## WRITTEN EXERCISE
Retype everything in the listing from the line containing "Open the 小鹏P7 entry" down to the line containing "tap(968, 611)", both lines included, precisely as each line appears, and nothing else.

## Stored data
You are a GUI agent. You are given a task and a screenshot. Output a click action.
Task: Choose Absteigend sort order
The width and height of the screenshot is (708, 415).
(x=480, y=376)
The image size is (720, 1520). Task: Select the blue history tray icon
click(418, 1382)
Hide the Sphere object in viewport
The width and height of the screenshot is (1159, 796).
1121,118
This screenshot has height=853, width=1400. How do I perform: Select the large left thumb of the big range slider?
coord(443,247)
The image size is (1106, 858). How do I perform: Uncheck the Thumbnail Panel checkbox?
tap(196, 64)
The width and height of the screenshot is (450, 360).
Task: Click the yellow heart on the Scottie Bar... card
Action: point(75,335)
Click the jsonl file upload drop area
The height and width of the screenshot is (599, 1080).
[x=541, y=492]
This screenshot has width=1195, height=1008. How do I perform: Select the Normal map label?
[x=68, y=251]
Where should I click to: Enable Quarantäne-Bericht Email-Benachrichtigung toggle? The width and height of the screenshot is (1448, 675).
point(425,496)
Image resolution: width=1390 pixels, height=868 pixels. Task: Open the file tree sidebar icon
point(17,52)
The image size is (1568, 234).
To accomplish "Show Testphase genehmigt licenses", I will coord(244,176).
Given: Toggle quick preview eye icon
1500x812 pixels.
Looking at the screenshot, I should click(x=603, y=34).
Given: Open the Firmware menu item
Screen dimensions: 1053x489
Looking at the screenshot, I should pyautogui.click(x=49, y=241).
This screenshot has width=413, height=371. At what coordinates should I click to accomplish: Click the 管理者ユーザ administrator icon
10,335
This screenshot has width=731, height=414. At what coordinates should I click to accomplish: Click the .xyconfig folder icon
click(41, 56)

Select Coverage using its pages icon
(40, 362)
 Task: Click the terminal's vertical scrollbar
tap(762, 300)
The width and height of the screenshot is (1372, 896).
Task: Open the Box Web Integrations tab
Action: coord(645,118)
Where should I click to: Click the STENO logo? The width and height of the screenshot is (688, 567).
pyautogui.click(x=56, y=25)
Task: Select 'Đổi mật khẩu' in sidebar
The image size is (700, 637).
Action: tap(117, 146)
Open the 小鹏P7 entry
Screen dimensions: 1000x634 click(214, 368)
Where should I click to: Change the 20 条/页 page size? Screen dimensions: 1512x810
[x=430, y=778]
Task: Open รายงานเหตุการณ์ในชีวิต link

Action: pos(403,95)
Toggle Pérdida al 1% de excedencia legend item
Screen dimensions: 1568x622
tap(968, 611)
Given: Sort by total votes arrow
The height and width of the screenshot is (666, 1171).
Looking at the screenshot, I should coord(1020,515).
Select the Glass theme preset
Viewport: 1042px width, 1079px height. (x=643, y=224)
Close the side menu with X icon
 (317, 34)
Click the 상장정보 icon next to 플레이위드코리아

## EXPECTED OUTPUT
Open the 小鹏P7 entry
Screen dimensions: 1000x634 click(214, 368)
Where should I click to: Change the 20 条/页 page size? Screen dimensions: 1512x810
[x=430, y=778]
Task: Open รายงานเหตุการณ์ในชีวิต link

Action: pos(403,95)
Toggle Pérdida al 1% de excedencia legend item
Screen dimensions: 1568x622
tap(968, 611)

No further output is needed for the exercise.